My husband’s restaurant remains closed though some are partially opened, he waits for the go-ahead from the owners of the building who are concerned about liabilities, as most businesses are. Yet, here at my getaway, restaurants are thriving as if nothing was going on, business as usual.
So here I am this holiday weekend watching small boats, kayaks, tiki-hut type boats, along with huge boats, paddle boards, canoes and an occasional dolphin power by while I’m working on my upcoming book, Release Your Obsession with Aging: Heal from the Inside Out. A book on how how to stop chasing youth and embrace the now. As the music across the water is loud and fast beat, the pandemic continues nearly reaching one hundred thousand deaths in America alone, but life goes on as they sing to the song, laughing and clinking glasses.
As I’m typing away a patient from long long ago, will call her Lidia, comes to mind. She loved the ocean for swimming, sailing and diving every chance she could get. She also loved to drink in excess and it showed in her posture and face. She binge ate and binge drank, slept little and partied hearty. She was beyond her years in her appearance. This was the type of weekend she tended to party more. So as the party boats go by, with the occasional dog in tow, my mind wanders thinking about Lidia and her aging process along with her progression as she recovered.
Today Lidia is clean and sober and looks amazing. She sleeps seven hours rather than under four and eats natural food while taking good care of her skin, exercising and living her dream as a motivational coach. But life was not always like this for her, she took the initiative to make a change and it paid off. She lives a productive, conscious, happy life so different than her existence of years ago when she barely remembered the night before in her drunken stupor.
I wonder about the party across the water if some might have a drinking problem often undetected in their youth as everyone partying seems the norm. One fellow stands out louder than the rest, drunker than the rest, making sure they hear and respond to him.
Listening to the laughter and yelling brings back memories when I tended bar through college in Chicago on Rush Street. I was practicing shrinking before really practicing as a clinical psychotherapist, addition psychologist. I could pick out the drug addicts versus the social users and the alcoholics versus the casual drinker, the prostitutes versus those looking for love in all the wrong places.
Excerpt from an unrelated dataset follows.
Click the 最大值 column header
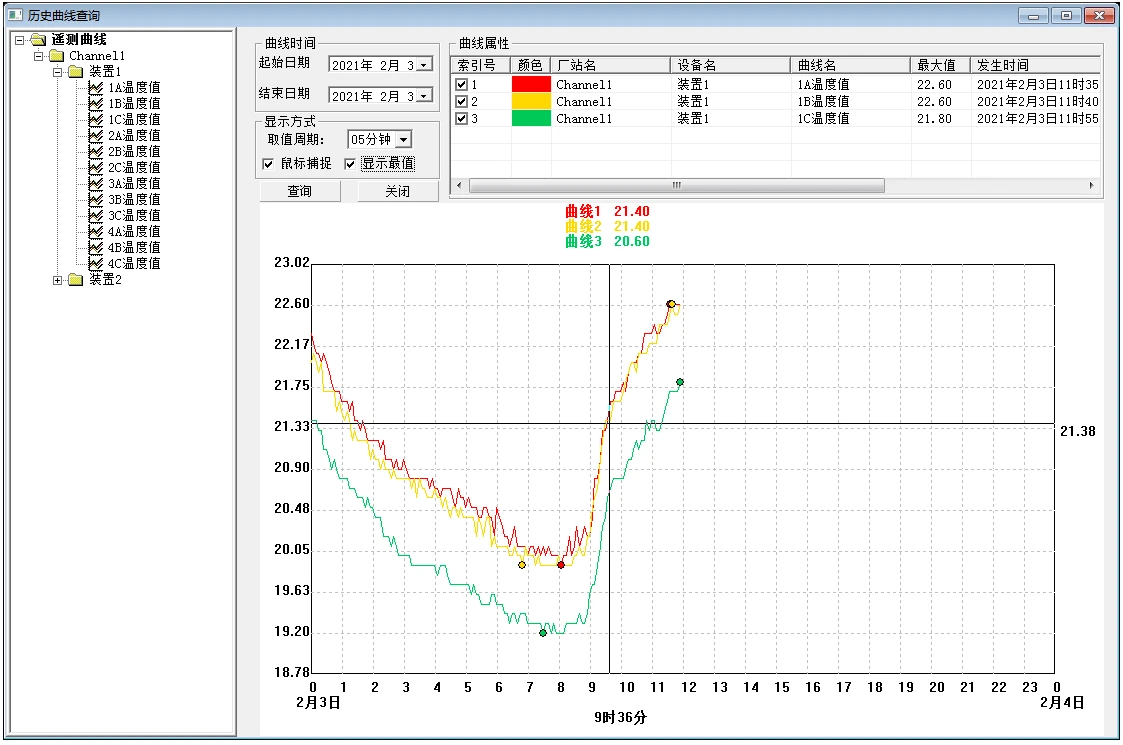This screenshot has height=745, width=1123. click(940, 65)
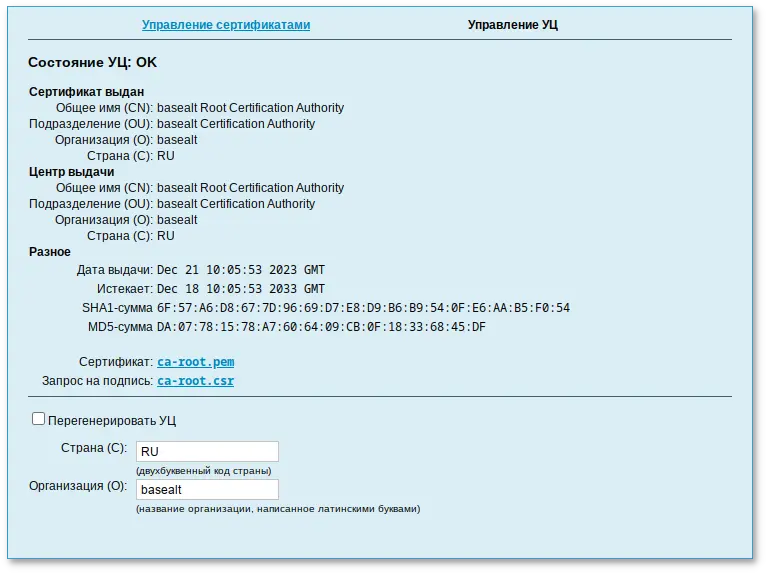Click the Дата выдачи date value
Screen dimensions: 766x573
coord(241,270)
I could pick out the over eaters, the under eaters, the dieter and the bulimics. I knew the food addict first-hand and the bulimic through exercise was no stranger to me. I identified with them. As I suffered from food addiction and bulimia in secret. I felt shame. The same shame the drug addict, alcoholic, gambler and all the other addictions out there feel.
So life goes on, they dance, sing, drink and listen to loud music singing along—the same body of water where only a few months back a boat pulled up with an elderly couple singing happy birthday to an elderly man well in his nineties with his wife by his side as they practiced social distancing. It felt like an Italy moment when Italians sang on the balcony as the virus spread across their land killing thousands upon thousands. And here…not that many weeks later …a young group party only doors away from the elder couple. Life goes on…
Every Memorial Day Weekend I spend at my getaway writing about the shenanigans and goings on…but this time it feels bitterly sweet. Usually it’s the opening of the summer but somehow it doesn’t feel so celebratory though the partying continues. Perhaps they are drinking to celebrate the partial opening of America…to forget what happened and continues to happen—or could it be they’re young and feel it’s an elderly virus and they are spared. One may never know…as life goes on…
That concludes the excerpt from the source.